Bush Administration Inconsistent on Terrorism

After coldly neglecting to mention the crisis in Russia durring his convention speech, George W. Bush is now taking a position on the tragedy. He has used the event to make it clear to the world that no country gets a free passon terrorism. Interpretation: Russia didn't support the U.S. in Iraq, why should we support them now. Bush is still championing the mantra that you're with us or with the terrorists.

The problem with this mentality is that it alienates potential partners in combatting terrorism and isolates the United States. If it's our way or no way, it is difficult to develop a truly cooperative effort. Countries have different and diverging interests, but it is in the interest of both the U.S. and Russia to minimize the threat posed by terrorists.
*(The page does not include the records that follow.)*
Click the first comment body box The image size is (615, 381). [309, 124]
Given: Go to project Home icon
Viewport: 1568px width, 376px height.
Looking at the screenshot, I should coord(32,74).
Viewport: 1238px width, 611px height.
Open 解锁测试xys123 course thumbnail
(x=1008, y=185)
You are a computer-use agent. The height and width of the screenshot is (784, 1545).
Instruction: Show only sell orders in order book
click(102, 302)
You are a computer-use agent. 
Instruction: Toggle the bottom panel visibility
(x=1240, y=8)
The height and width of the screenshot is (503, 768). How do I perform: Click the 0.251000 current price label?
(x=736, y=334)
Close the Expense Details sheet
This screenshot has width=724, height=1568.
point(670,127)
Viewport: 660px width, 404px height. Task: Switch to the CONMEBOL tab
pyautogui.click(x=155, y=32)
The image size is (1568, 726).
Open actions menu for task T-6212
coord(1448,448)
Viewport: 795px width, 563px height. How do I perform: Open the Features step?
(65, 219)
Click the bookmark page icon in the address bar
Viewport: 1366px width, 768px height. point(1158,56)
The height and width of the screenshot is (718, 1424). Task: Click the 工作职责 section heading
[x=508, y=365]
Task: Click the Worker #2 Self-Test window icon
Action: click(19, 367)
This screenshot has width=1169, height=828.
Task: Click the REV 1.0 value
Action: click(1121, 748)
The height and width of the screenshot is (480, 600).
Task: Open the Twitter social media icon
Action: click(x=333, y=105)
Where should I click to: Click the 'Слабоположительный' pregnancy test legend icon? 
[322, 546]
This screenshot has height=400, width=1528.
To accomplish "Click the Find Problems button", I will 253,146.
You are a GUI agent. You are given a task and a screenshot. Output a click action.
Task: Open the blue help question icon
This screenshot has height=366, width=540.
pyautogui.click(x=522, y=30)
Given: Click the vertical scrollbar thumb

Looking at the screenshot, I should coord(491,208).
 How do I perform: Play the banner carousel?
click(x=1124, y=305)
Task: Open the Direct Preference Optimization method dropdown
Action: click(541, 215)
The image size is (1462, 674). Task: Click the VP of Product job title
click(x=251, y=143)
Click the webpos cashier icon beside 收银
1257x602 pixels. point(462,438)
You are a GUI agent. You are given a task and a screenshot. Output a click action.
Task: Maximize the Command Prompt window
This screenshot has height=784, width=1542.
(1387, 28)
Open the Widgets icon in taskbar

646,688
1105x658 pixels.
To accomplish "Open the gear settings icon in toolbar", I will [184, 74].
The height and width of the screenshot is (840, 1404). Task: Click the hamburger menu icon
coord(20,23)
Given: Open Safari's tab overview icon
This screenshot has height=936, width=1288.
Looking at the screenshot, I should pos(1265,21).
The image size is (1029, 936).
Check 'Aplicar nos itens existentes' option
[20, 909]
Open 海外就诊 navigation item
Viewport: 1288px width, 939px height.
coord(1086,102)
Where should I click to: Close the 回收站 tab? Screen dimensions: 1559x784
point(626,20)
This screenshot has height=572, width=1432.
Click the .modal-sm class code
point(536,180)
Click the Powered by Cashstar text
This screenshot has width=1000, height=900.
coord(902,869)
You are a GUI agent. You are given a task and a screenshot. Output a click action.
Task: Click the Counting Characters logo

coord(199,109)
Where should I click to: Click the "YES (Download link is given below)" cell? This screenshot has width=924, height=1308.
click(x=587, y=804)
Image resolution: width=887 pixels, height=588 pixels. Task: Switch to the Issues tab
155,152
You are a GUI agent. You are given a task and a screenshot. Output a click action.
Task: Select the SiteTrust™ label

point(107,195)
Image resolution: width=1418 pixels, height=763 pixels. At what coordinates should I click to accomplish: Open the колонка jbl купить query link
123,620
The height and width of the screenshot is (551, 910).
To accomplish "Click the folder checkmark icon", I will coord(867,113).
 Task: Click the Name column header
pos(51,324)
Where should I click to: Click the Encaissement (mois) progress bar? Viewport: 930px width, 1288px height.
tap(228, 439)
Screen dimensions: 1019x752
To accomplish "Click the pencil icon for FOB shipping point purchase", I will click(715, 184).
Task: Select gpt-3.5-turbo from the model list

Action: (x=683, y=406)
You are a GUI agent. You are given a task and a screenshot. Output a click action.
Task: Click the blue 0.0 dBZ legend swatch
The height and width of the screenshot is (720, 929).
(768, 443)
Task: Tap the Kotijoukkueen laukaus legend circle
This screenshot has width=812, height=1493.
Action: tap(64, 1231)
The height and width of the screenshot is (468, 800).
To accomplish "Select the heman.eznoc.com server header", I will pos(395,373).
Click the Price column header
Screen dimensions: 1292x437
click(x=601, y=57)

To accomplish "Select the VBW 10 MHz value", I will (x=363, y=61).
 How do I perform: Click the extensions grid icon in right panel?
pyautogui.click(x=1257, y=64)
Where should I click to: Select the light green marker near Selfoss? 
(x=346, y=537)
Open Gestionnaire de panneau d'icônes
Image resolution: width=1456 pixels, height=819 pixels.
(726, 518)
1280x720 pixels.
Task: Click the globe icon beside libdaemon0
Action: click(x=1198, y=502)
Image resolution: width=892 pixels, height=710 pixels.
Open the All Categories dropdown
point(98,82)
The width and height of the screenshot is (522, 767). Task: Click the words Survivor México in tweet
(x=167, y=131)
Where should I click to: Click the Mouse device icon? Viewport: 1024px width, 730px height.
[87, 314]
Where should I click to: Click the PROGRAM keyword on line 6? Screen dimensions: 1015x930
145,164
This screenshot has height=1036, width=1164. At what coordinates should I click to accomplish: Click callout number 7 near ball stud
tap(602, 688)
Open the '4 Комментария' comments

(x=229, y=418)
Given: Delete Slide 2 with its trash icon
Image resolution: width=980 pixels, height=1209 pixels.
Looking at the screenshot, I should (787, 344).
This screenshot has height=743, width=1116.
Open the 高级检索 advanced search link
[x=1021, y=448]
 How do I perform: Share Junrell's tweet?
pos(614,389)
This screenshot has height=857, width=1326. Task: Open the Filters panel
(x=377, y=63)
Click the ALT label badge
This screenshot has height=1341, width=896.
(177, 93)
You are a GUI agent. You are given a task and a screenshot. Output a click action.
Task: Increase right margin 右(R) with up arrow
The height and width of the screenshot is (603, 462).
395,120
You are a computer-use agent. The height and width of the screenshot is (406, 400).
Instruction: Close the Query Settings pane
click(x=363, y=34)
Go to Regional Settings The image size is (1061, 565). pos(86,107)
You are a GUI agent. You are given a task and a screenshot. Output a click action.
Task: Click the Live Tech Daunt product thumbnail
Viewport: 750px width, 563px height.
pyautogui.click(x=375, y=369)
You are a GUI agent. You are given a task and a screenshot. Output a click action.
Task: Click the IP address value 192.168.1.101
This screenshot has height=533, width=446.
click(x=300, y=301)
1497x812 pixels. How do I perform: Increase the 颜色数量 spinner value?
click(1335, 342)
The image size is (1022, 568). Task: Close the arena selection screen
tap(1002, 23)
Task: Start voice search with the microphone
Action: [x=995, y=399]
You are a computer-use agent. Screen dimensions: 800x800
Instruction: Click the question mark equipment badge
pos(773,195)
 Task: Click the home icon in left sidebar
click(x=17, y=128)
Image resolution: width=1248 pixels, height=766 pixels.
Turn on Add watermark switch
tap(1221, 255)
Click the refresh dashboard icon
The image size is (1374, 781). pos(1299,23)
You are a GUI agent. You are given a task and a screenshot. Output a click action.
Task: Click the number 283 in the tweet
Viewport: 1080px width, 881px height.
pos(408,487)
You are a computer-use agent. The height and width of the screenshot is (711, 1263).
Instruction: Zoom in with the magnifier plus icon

Not only has Bush taken a subtle geopolitical jab at the Russians, but his administration has argued that the Kremlin should have negotiated with the attackers. From the Russian perspective, this is akin to suggesting that bin Ladin should come to the White House to negotiate his terms.

It is true that the Chechens have a political agenda and perhaps the Russians could have prevented the masacre and past attacks by negotiating or changing their policy. But let us not forget, al Qauida also has a political agenda and it is fairly clear that they are attacking our people, not because they hate our "freedom" or way of life, but because they disagree with our policies in the middle east, primarily our bases in Saudi Arabia and support for Israel.

I am not suggesting that we should change our policies based on the demand of a terrorist organization, but to suggest that they are simply "evil" and "madmen" who hate us, is a shortcut to thinking. Should we negotiate with a group that resorts to such violent means in an effort to fufill their political wishes?

Similarly,the Chechens do not simply hate the Russians, they have taken issue with what they view as threatening policies on the part of the Russian government. The Russians didn't change, so they have resorted to terrorism. Should the Russians be expected to negotiate?

All in all, it is a complicated matter and should be treated as such. Attempting to fit this horrific event into the rubric of Bush's political catch phrases is a mistake and threatens to disrupt what could be a valuable parnership in fighting terrorism. Rather than exploiting the incident to brow beat the Russians over Iraq, the U.S.should seize the opportunity to seek common ground against a shared threat.